Reproduce every entry exactly as given.

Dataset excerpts
====================

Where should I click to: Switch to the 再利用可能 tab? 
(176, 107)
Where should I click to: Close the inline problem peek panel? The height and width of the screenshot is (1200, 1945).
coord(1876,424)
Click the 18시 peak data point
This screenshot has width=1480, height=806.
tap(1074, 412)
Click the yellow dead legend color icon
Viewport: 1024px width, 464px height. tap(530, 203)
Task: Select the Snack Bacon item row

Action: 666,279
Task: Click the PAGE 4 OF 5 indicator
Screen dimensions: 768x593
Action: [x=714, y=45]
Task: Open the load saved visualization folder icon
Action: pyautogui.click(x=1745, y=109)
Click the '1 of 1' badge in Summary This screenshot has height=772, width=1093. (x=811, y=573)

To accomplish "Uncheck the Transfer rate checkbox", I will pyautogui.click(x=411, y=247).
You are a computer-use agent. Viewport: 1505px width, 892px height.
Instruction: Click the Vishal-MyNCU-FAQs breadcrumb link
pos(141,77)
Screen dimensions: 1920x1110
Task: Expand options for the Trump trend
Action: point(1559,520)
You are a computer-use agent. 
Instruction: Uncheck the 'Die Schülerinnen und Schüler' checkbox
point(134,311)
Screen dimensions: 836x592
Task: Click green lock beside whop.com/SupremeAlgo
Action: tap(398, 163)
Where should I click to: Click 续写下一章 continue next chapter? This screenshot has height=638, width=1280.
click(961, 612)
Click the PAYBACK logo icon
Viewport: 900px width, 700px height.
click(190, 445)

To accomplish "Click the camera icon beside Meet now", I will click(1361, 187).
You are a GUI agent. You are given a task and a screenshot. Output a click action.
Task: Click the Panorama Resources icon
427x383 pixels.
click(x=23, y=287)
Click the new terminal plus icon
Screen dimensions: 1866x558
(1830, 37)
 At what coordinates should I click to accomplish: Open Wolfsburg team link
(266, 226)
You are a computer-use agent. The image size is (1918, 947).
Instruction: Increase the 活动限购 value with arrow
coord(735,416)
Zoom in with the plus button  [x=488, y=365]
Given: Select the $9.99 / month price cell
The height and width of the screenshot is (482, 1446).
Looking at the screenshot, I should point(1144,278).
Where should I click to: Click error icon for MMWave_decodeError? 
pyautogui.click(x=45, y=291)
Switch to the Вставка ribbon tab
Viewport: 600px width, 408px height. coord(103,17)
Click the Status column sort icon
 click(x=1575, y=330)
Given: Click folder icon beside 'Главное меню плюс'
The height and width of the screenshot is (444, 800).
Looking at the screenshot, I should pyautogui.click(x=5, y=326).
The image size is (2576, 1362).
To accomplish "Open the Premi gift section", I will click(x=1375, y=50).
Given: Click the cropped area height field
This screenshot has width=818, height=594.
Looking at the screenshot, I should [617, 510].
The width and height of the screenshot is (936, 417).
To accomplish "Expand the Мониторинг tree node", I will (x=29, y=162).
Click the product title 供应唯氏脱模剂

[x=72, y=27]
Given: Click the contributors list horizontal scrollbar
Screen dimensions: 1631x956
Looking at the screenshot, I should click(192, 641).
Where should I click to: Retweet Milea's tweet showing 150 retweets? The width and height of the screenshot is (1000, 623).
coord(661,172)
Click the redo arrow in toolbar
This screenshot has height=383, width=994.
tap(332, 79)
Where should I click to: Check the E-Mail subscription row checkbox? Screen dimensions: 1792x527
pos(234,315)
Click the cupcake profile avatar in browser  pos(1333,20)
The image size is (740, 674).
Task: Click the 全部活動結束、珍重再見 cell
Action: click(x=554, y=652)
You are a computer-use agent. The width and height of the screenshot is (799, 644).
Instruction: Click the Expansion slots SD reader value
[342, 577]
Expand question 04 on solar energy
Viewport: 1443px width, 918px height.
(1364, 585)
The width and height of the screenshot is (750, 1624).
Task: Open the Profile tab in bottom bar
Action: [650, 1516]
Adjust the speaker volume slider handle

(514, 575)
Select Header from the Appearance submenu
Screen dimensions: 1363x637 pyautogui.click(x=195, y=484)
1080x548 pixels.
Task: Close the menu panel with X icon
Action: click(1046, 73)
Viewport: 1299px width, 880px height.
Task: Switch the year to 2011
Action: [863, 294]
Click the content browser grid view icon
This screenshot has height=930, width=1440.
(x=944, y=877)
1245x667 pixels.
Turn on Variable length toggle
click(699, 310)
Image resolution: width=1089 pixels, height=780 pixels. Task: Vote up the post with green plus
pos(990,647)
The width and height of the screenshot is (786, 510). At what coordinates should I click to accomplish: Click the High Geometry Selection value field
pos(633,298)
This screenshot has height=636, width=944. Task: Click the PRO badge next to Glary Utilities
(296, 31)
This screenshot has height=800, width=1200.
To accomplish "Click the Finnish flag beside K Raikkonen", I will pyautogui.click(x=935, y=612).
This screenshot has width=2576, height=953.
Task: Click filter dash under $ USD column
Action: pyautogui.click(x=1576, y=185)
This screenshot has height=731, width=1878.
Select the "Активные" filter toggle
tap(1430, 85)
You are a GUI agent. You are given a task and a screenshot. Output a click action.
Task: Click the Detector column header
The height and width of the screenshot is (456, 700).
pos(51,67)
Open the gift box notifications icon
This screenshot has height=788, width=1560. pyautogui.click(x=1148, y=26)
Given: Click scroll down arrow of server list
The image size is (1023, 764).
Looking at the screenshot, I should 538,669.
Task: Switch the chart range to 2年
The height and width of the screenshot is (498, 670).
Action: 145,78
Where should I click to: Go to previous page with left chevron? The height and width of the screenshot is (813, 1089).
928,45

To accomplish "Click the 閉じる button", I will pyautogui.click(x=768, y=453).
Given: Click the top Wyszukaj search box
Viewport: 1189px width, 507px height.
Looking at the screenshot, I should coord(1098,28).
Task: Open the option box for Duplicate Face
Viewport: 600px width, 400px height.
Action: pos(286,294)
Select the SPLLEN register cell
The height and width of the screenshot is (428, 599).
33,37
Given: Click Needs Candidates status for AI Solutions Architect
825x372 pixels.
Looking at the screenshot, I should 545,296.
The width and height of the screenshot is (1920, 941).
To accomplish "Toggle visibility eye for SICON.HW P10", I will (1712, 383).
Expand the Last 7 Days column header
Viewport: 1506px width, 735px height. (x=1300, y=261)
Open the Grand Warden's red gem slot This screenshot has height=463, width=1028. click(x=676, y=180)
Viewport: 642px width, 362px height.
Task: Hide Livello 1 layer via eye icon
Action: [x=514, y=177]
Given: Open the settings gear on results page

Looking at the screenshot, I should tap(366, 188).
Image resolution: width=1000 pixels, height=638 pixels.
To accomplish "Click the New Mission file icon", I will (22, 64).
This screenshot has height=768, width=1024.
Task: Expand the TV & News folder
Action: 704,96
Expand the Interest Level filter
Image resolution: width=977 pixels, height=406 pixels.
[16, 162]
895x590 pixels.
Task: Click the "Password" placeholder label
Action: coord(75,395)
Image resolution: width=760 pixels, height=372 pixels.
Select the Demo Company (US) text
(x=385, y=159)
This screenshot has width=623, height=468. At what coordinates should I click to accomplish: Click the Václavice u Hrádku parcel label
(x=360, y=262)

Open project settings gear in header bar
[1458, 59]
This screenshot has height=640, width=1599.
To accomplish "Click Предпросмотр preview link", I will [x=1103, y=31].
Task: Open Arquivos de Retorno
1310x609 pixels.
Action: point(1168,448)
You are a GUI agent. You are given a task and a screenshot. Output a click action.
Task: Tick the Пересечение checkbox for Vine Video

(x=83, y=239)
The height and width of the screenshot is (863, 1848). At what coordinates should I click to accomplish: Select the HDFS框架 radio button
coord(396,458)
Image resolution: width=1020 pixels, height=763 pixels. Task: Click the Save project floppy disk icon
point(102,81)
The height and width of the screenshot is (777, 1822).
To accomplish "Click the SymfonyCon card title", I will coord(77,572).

====================

▸ **Your response**
Where should I click to: Switch to the 再利用可能 tab? 
(176, 107)
Where should I click to: Close the inline problem peek panel? The height and width of the screenshot is (1200, 1945).
coord(1876,424)
Click the 18시 peak data point
This screenshot has width=1480, height=806.
tap(1074, 412)
Click the yellow dead legend color icon
Viewport: 1024px width, 464px height. tap(530, 203)
Task: Select the Snack Bacon item row

Action: 666,279
Task: Click the PAGE 4 OF 5 indicator
Screen dimensions: 768x593
Action: [x=714, y=45]
Task: Open the load saved visualization folder icon
Action: pyautogui.click(x=1745, y=109)
Click the '1 of 1' badge in Summary This screenshot has height=772, width=1093. (x=811, y=573)

To accomplish "Uncheck the Transfer rate checkbox", I will pyautogui.click(x=411, y=247).
You are a computer-use agent. Viewport: 1505px width, 892px height.
Instruction: Click the Vishal-MyNCU-FAQs breadcrumb link
pos(141,77)
Screen dimensions: 1920x1110
Task: Expand options for the Trump trend
Action: point(1559,520)
You are a computer-use agent. 
Instruction: Uncheck the 'Die Schülerinnen und Schüler' checkbox
point(134,311)
Screen dimensions: 836x592
Task: Click green lock beside whop.com/SupremeAlgo
Action: tap(398, 163)
Where should I click to: Click 续写下一章 continue next chapter? This screenshot has height=638, width=1280.
click(961, 612)
Click the PAYBACK logo icon
Viewport: 900px width, 700px height.
click(190, 445)

To accomplish "Click the camera icon beside Meet now", I will click(1361, 187).
You are a GUI agent. You are given a task and a screenshot. Output a click action.
Task: Click the Panorama Resources icon
427x383 pixels.
click(x=23, y=287)
Click the new terminal plus icon
Screen dimensions: 1866x558
(1830, 37)
 At what coordinates should I click to accomplish: Open Wolfsburg team link
(266, 226)
You are a computer-use agent. The image size is (1918, 947).
Instruction: Increase the 活动限购 value with arrow
coord(735,416)
Zoom in with the plus button  [x=488, y=365]
Given: Select the $9.99 / month price cell
The height and width of the screenshot is (482, 1446).
Looking at the screenshot, I should point(1144,278).
Where should I click to: Click error icon for MMWave_decodeError? 
pyautogui.click(x=45, y=291)
Switch to the Вставка ribbon tab
Viewport: 600px width, 408px height. coord(103,17)
Click the Status column sort icon
 click(x=1575, y=330)
Given: Click folder icon beside 'Главное меню плюс'
The height and width of the screenshot is (444, 800).
Looking at the screenshot, I should pyautogui.click(x=5, y=326).
The image size is (2576, 1362).
To accomplish "Open the Premi gift section", I will click(x=1375, y=50).
Given: Click the cropped area height field
This screenshot has width=818, height=594.
Looking at the screenshot, I should [617, 510].
The width and height of the screenshot is (936, 417).
To accomplish "Expand the Мониторинг tree node", I will (x=29, y=162).
Click the product title 供应唯氏脱模剂

[x=72, y=27]
Given: Click the contributors list horizontal scrollbar
Screen dimensions: 1631x956
Looking at the screenshot, I should click(192, 641).
Where should I click to: Retweet Milea's tweet showing 150 retweets? The width and height of the screenshot is (1000, 623).
coord(661,172)
Click the redo arrow in toolbar
This screenshot has height=383, width=994.
tap(332, 79)
Where should I click to: Check the E-Mail subscription row checkbox? Screen dimensions: 1792x527
pos(234,315)
Click the cupcake profile avatar in browser  pos(1333,20)
The image size is (740, 674).
Task: Click the 全部活動結束、珍重再見 cell
Action: click(x=554, y=652)
You are a computer-use agent. The width and height of the screenshot is (799, 644).
Instruction: Click the Expansion slots SD reader value
[342, 577]
Expand question 04 on solar energy
Viewport: 1443px width, 918px height.
(1364, 585)
The width and height of the screenshot is (750, 1624).
Task: Open the Profile tab in bottom bar
Action: [650, 1516]
Adjust the speaker volume slider handle

(514, 575)
Select Header from the Appearance submenu
Screen dimensions: 1363x637 pyautogui.click(x=195, y=484)
1080x548 pixels.
Task: Close the menu panel with X icon
Action: click(1046, 73)
Viewport: 1299px width, 880px height.
Task: Switch the year to 2011
Action: [863, 294]
Click the content browser grid view icon
This screenshot has height=930, width=1440.
(x=944, y=877)
1245x667 pixels.
Turn on Variable length toggle
click(699, 310)
Image resolution: width=1089 pixels, height=780 pixels. Task: Vote up the post with green plus
pos(990,647)
The width and height of the screenshot is (786, 510). At what coordinates should I click to accomplish: Click the High Geometry Selection value field
pos(633,298)
This screenshot has height=636, width=944. Task: Click the PRO badge next to Glary Utilities
(296, 31)
This screenshot has height=800, width=1200.
To accomplish "Click the Finnish flag beside K Raikkonen", I will pyautogui.click(x=935, y=612).
This screenshot has width=2576, height=953.
Task: Click filter dash under $ USD column
Action: pyautogui.click(x=1576, y=185)
This screenshot has height=731, width=1878.
Select the "Активные" filter toggle
tap(1430, 85)
You are a GUI agent. You are given a task and a screenshot. Output a click action.
Task: Click the Detector column header
The height and width of the screenshot is (456, 700).
pos(51,67)
Open the gift box notifications icon
This screenshot has height=788, width=1560. pyautogui.click(x=1148, y=26)
Given: Click scroll down arrow of server list
The image size is (1023, 764).
Looking at the screenshot, I should 538,669.
Task: Switch the chart range to 2年
The height and width of the screenshot is (498, 670).
Action: 145,78
Where should I click to: Go to previous page with left chevron? The height and width of the screenshot is (813, 1089).
928,45

To accomplish "Click the 閉じる button", I will pyautogui.click(x=768, y=453).
Given: Click the top Wyszukaj search box
Viewport: 1189px width, 507px height.
Looking at the screenshot, I should coord(1098,28).
Task: Open the option box for Duplicate Face
Viewport: 600px width, 400px height.
Action: pos(286,294)
Select the SPLLEN register cell
The height and width of the screenshot is (428, 599).
33,37
Given: Click Needs Candidates status for AI Solutions Architect
825x372 pixels.
Looking at the screenshot, I should 545,296.
The width and height of the screenshot is (1920, 941).
To accomplish "Toggle visibility eye for SICON.HW P10", I will (1712, 383).
Expand the Last 7 Days column header
Viewport: 1506px width, 735px height. (x=1300, y=261)
Open the Grand Warden's red gem slot This screenshot has height=463, width=1028. click(x=676, y=180)
Viewport: 642px width, 362px height.
Task: Hide Livello 1 layer via eye icon
Action: [x=514, y=177]
Given: Open the settings gear on results page

Looking at the screenshot, I should tap(366, 188).
Image resolution: width=1000 pixels, height=638 pixels.
To accomplish "Click the New Mission file icon", I will (22, 64).
This screenshot has height=768, width=1024.
Task: Expand the TV & News folder
Action: 704,96
Expand the Interest Level filter
Image resolution: width=977 pixels, height=406 pixels.
[16, 162]
895x590 pixels.
Task: Click the "Password" placeholder label
Action: coord(75,395)
Image resolution: width=760 pixels, height=372 pixels.
Select the Demo Company (US) text
(x=385, y=159)
This screenshot has width=623, height=468. At what coordinates should I click to accomplish: Click the Václavice u Hrádku parcel label
(x=360, y=262)

Open project settings gear in header bar
[1458, 59]
This screenshot has height=640, width=1599.
To accomplish "Click Предпросмотр preview link", I will [x=1103, y=31].
Task: Open Arquivos de Retorno
1310x609 pixels.
Action: point(1168,448)
You are a GUI agent. You are given a task and a screenshot. Output a click action.
Task: Tick the Пересечение checkbox for Vine Video

(x=83, y=239)
The height and width of the screenshot is (863, 1848). At what coordinates should I click to accomplish: Select the HDFS框架 radio button
coord(396,458)
Image resolution: width=1020 pixels, height=763 pixels. Task: Click the Save project floppy disk icon
point(102,81)
The height and width of the screenshot is (777, 1822).
To accomplish "Click the SymfonyCon card title", I will coord(77,572).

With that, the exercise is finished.